Aufgabenstellung:
1. Gib aus dem Text über Mainz in der Studie den Teil wortgetreu wieder, der mit „Wie schafft Mainz“ anfängt und bis einschließlich „Rang 2 beschert.“ reicht.
2. Schreib den Text über Mainz in der Studie weiter, direkt im Anschluss an seinen letzten Satz.

Textabschnitt:
※ ※ ※
Wie schafft Mainz die Top-Bewertung? Der Grund für den Mainzer Höhenflug lässt sich auf ein Wort reduzieren: Biontech. Zum einen lässt das Unternehmen mit dem Erfolg des Corona-Impfstoffes die Mainzer Steuereinnahmen in ungeahnte Höhen sprudeln, was im Unterpunkt „gemeindliche Steuerkraft“ den Wert förmlich explodieren lässt und Mainz hier auf Rang eins katapultiert. Und schließlich dafür sorgt, dass in der Großrubrik Wirtschaftsstruktur die Stadt auf Rang zwei klettert. Biontech und der Steuergeldsegen hat überdies dazu geführt, dass die Gewerbesteuerhebesätze in Mainz deutlich reduziert worden sind. Was Mainz hier nun Rang 2 beschert.
Auch beim Arbeitsmarkt macht Mainz in der Studie einenSprung nach vorn und landet nun bundesweit auf Platz fünf. Insbesondere in den Unterrubriken Arbeitsplatzversorgung (Rang 3) – sie spiegelt den Anteil der sozialversicherungspflichtig Beschäftigten und geringfügig Beschäftigten an den Erwerbsfähigen wider –, der Beschäftigtenentwicklung (3) und bei der Beschäftigungsraten von Frauen (2) schneidet die rheinland-pfälzische Landeshauptstadt sehr gut ab. Mainz punkte überdies mit einem „wirtschaftsfreundlichen Umfeld“, so IW Consult. Die Stadt habe die einmalige Chance erkannt und stelle sich auch für die Zukunft auf - mit einem „breiten Bündel an Einzelmaßnahmen, das die Bereiche Klimaschutz und Mobilität, Sport und Freizeit sowie Jugend und Kultur adressiert“.
※ ※ ※
Ausgangsdaten:
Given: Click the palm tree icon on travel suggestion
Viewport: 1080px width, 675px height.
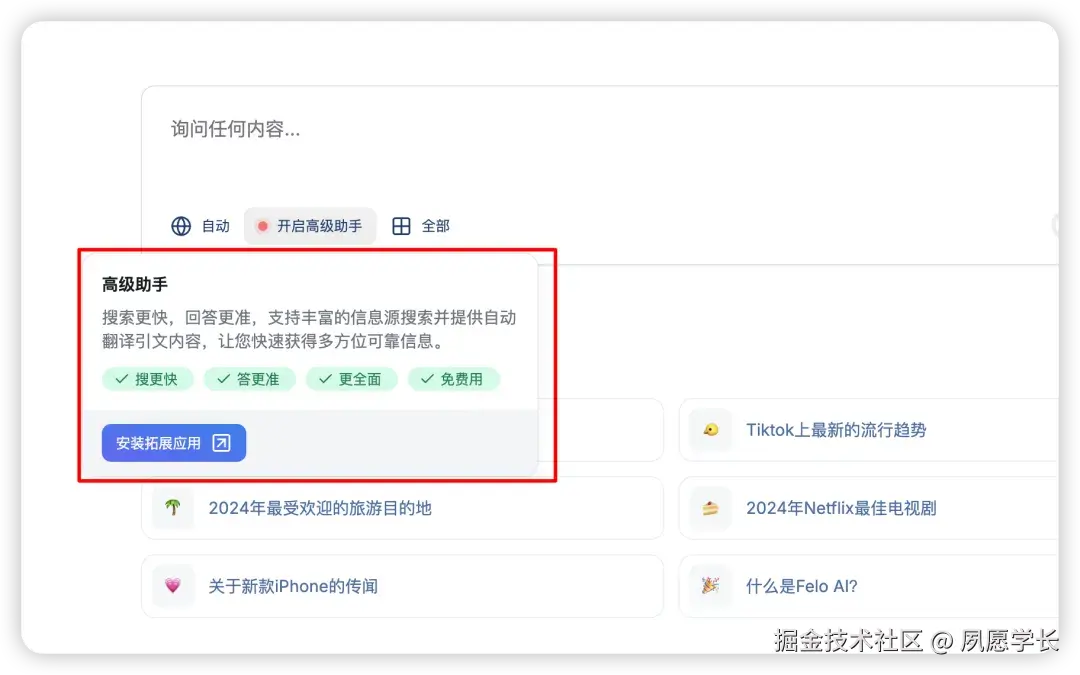Looking at the screenshot, I should pyautogui.click(x=172, y=507).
※ ※ ※
Die Antworten:
1.
Wie schafft Mainz die Top-Bewertung? Der Grund für den Mainzer Höhenflug lässt sich auf ein Wort reduzieren: Biontech. Zum einen lässt das Unternehmen mit dem Erfolg des Corona-Impfstoffes die Mainzer Steuereinnahmen in ungeahnte Höhen sprudeln, was im Unterpunkt „gemeindliche Steuerkraft“ den Wert förmlich explodieren lässt und Mainz hier auf Rang eins katapultiert. Und schließlich dafür sorgt, dass in der Großrubrik Wirtschaftsstruktur die Stadt auf Rang zwei klettert. Biontech und der Steuergeldsegen hat überdies dazu geführt, dass die Gewerbesteuerhebesätze in Mainz deutlich reduziert worden sind. Was Mainz hier nun Rang 2 beschert.

2.
Wiesbaden verschlechtert sich um zehn Plätze
In den Großrubriken Lebensqualität und Immobilienmarkt schneidet Mainz dagegen mit den Rängen 44 und 54 vergleichsweise schlecht ab. Im Segment Immobilienmarkt landet die Stadt vor allem beim Wohnungsneubau (Rang 66 von 71) hinten, im Bereich Lebensqualität bei der Aufklärungsquote von Straftaten (Platz 59) sowie bei den überschuldeten Einwohnern (56). Auch die Gästeübernachtungen und die Kitaquote für Drei- bis unter Sechsjährigen (beide Platz 50) sind negative Punkte.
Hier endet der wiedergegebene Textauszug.